**Brief:**
Set down, exactly and with no pictures, the line that contains "Click the 08/08 date on x-axis" and all lines after it in the listing.
(The input)
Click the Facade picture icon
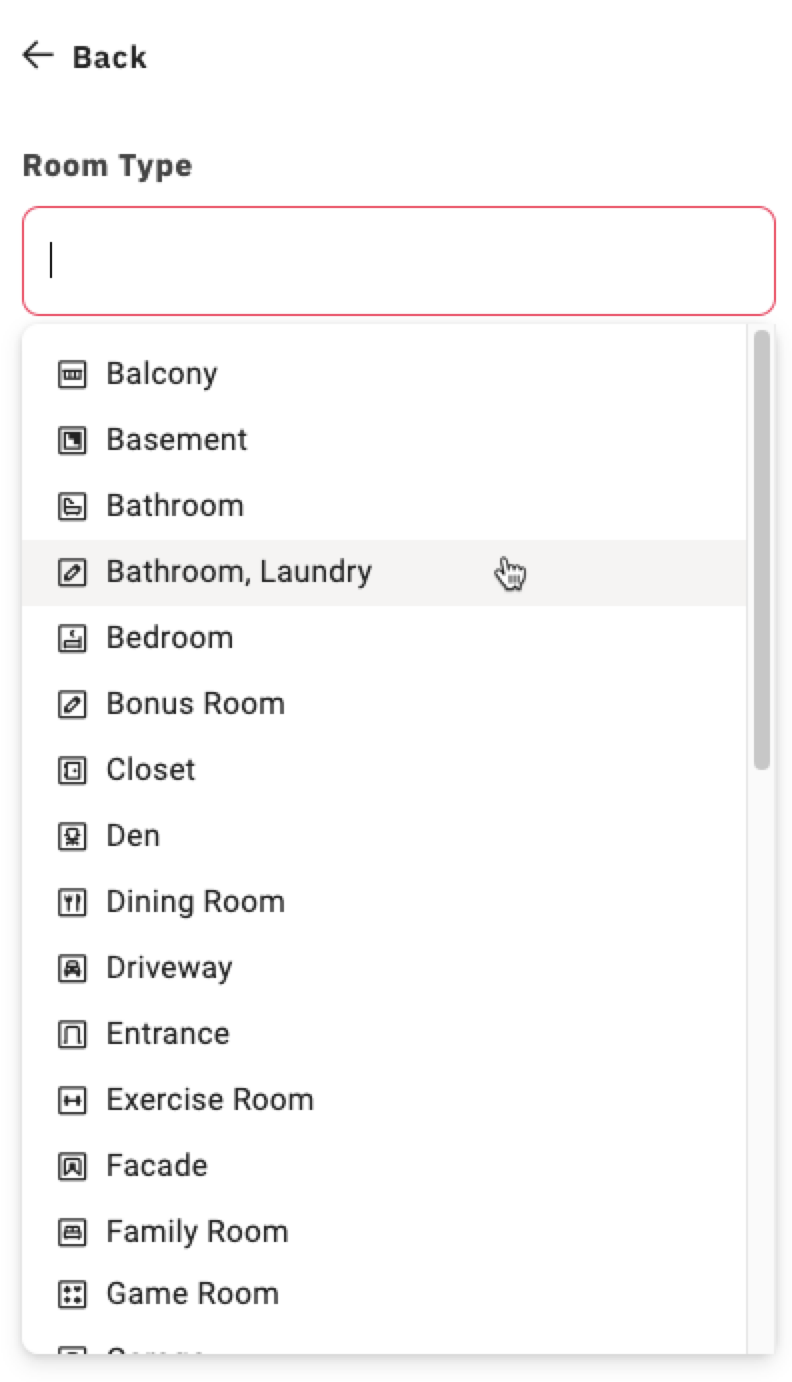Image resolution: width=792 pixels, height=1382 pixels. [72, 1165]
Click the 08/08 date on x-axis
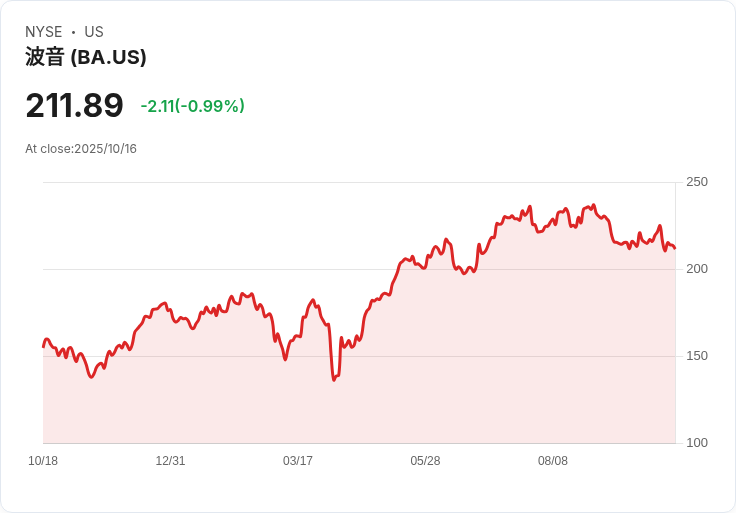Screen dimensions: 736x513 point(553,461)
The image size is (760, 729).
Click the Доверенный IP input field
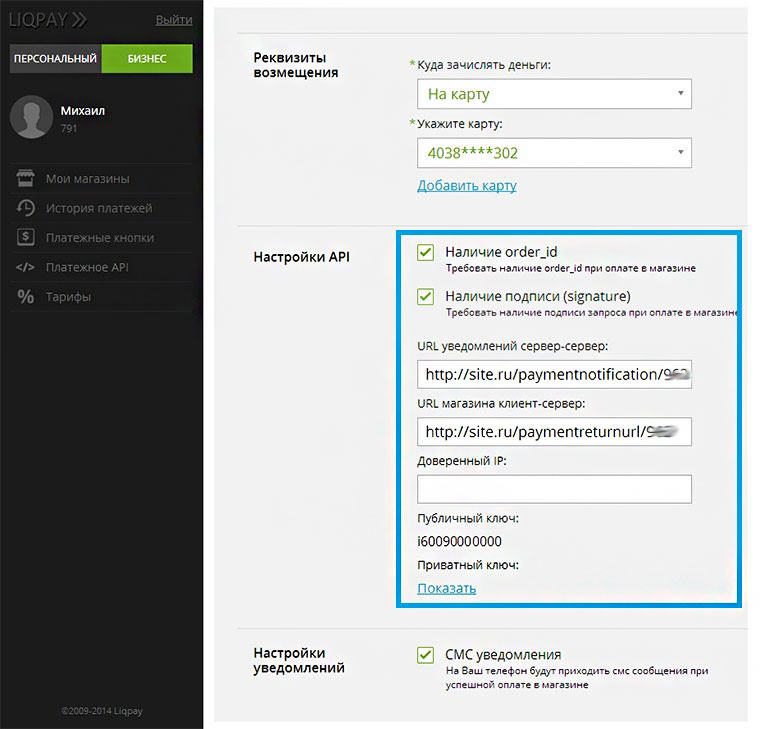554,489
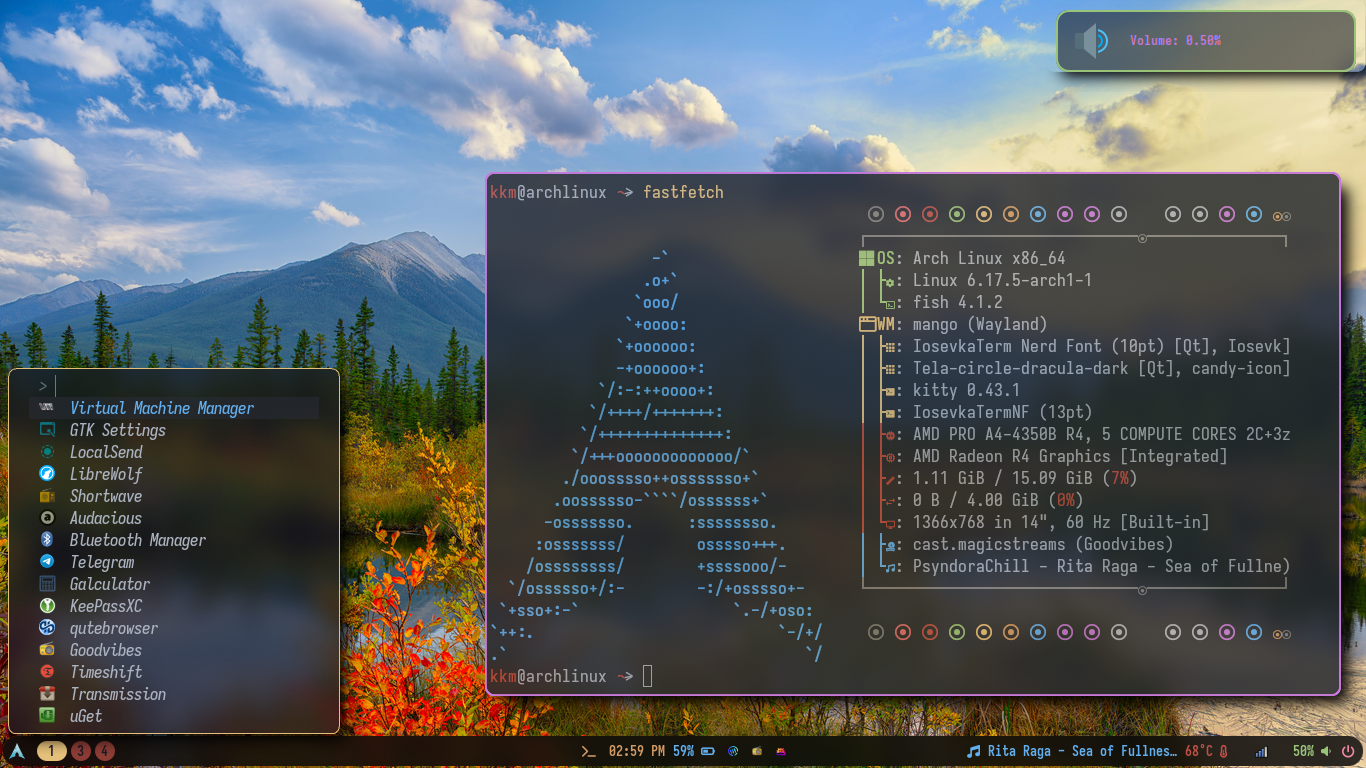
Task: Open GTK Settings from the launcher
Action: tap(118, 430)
(End The input)
**Answer for this exercise:**
Click the 08/08 date on x-axis
Screen dimensions: 736x513 point(553,461)
The image size is (760, 729).
Click the Доверенный IP input field
554,489
Task: Open GTK Settings from the launcher
Action: tap(118, 430)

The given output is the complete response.